We've done this before. After World War II, our leaders -- and particularly a young senator from Arkansas named J. William Fulbright -- recognized the value of building bridges through exchanges. While the Fulbright program began modestly in 1946, today, 300,000 men and women have been proudly called "Fulbrighters." The alumni list includes 40 Nobel Prize winners from 11 countries, and 7,500 new scholars every year. If you doubt that people-to-people exchanges are a good diplomatic investment, consider this: 20 of those young international Fulbright scholars who came to study in America went on to become heads of state.
Exchange programs like the Fulbright and others already build bridges among academics. This program will emphasize the next step: career development for young professionals.

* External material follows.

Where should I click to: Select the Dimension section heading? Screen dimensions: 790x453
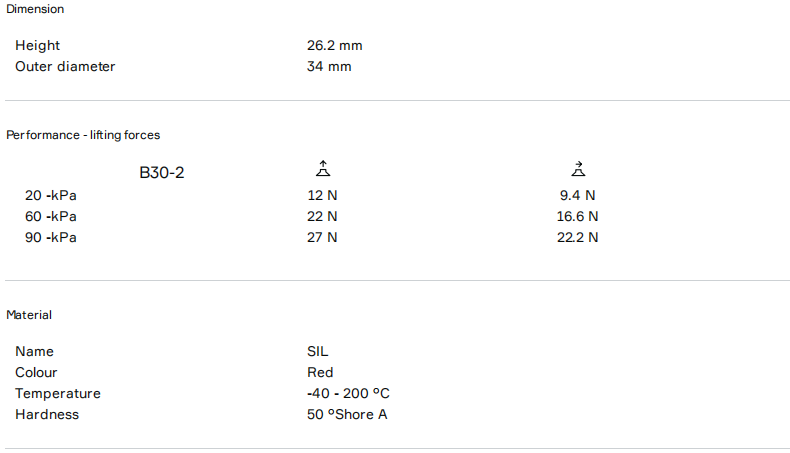coord(35,9)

Today, we stand at the crest of a demographic wave that will transform the early 21st century, particularly in the Arab world with the so-called "youth bulge." Societies will feel enormous strain as they struggle to keep up with a growing population's demands for more economic opportunities. We will need to meet these challenges head-on. By targeting professionals like teachers, city planners, public health workers and other professions, this program can be a valuable step in building professional capacity for societies to keep up. And by encouraging public-private partnerships, this program can help link our institutions, governments, charities, and businesses in common cause.
Of course, exchange programs alone cannot address the political issues that divide us. A year after Cairo, there is widespread frustration throughout many Muslim communities that not enough has been done to change the status quo -- to address poverty, to champion democratic values and human rights, and to bring peace to Afghanistan and especially the Middle East.

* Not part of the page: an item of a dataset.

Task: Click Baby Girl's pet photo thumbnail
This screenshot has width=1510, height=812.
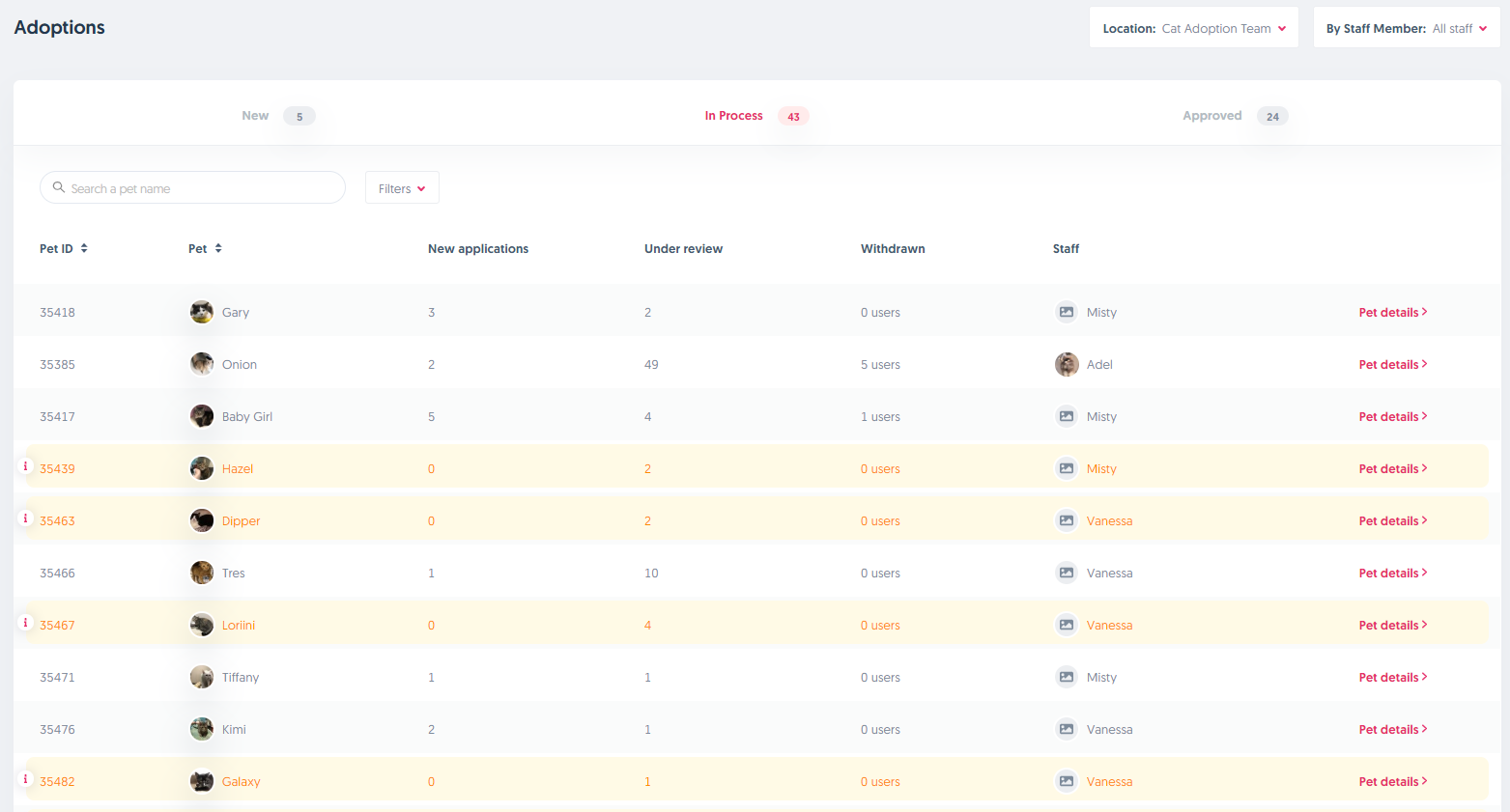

The truth is, we are addressing some monumental challenges. The road ahead is long, but we must travel it together.
For most of the past decade, our relationship was framed by trauma and terrorism, by two wars and political conflict -- and the fallout only polarized us further. Many Muslims perceived the United States as an aggressor -- projecting its power solely to protect its own security and economic interests, usually at the expense of Muslims. Too many in western societies implicitly, and at times explicitly, blamed an entire religion for the unholy violence of a few. At the same time, suicide bombers and extremists dominated the daily news. Too often, the extremists defined an "us versus them" discourse, and all of us suffered for it.

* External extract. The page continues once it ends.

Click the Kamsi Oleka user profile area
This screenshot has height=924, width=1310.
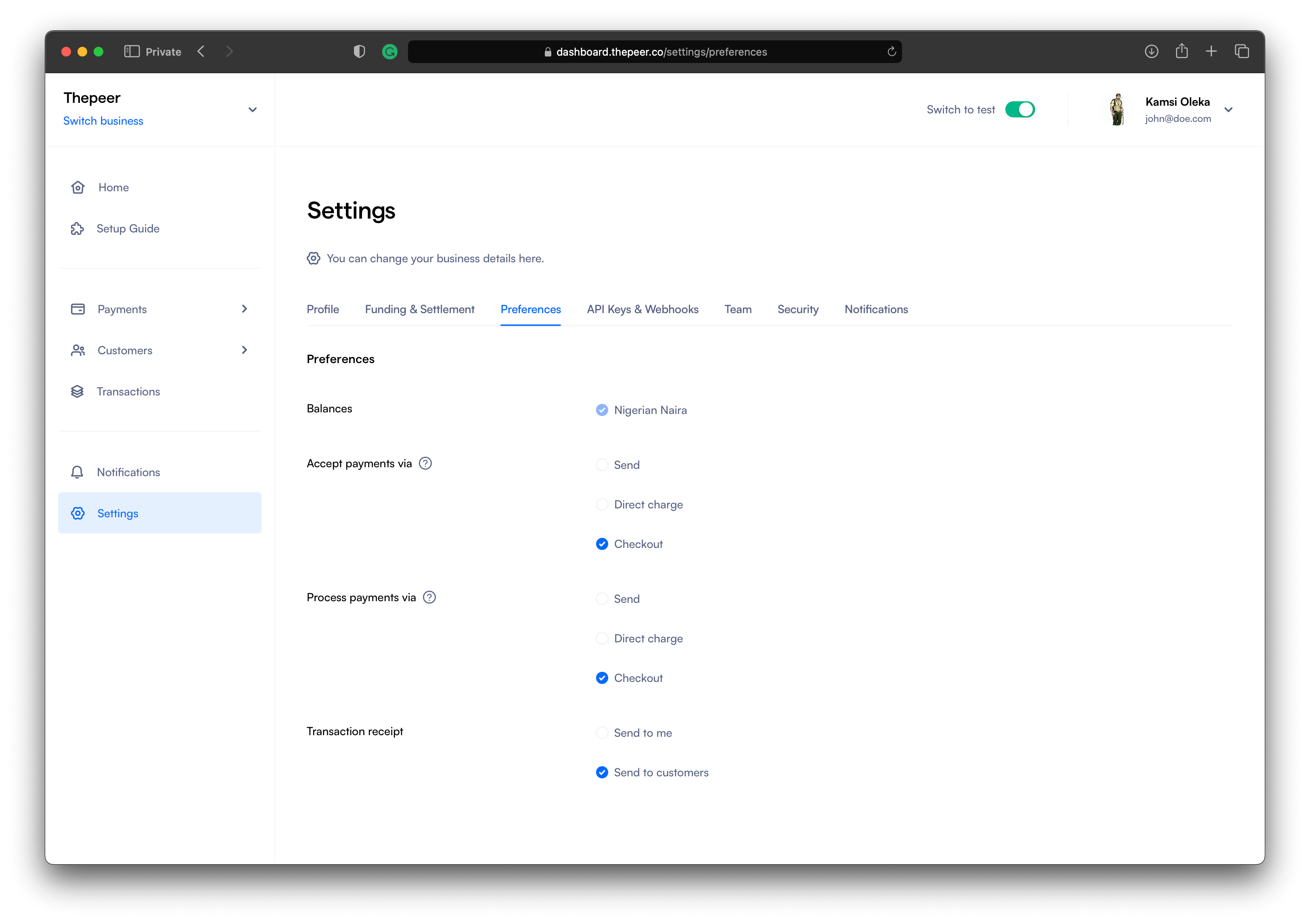1176,108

Since President Obama took office, we have witnessed a dramatic shift. Today, we are in a fundamentally better place than we were a year ago. The President's new National Security Strategy recognizes that countering violent extremism is only one element of our strategy and "cannot define America's engagement with the world."
America is now striving to think and talk differently about Islam. We recognize that a serious debate is underway within Muslim communities over how best to address extremism and combat prejudice. And we are now reaching out to the next generation and cultivating people-to-people relationships through science envoys, exchange programs, President Obama's Entrepreneurship Summit, and other initiatives hosted by U.S. embassies.
We still have to address the issue at the emotional core for many Muslims: the need for a lasting peace between Israelis and Palestinians. A two-state solution is not a panacea for the problems of the Middle East -- it will not solve the region's demographic challenges or address the Iranian nuclear program. But it can help to transform America's relations with the world's Muslims while dramatically improving the prospects of Arabs and Israelis alike.
Ultimately, our relationships should not be framed in terms of religion. They should be defined by our success in tackling the traditional issues we all face -- how to put people to work, how to provide healthcare, and how to educate your youth. These are the collective challenges we all face in the 21st century.
We have come a long way in the past year in helping turn a page in America's relations with the world's Muslims, and President Obama deserves enormous credit. I hope new initiatives like the professional exchange program can build on these successes.
Follow John Kerry on Twitter: www.twitter.com/JohnKerry
As a young man, you participated in international exchange through AIESEC United States. We're still around, and we're doing exactly what you propose: professional exchange with the Middle East. Since September 11, 2001, we have managed three State Department grants that have supported reciprocal professional exchange with Oman, Bahrain, Qatar, Egypt, Morocco, and more.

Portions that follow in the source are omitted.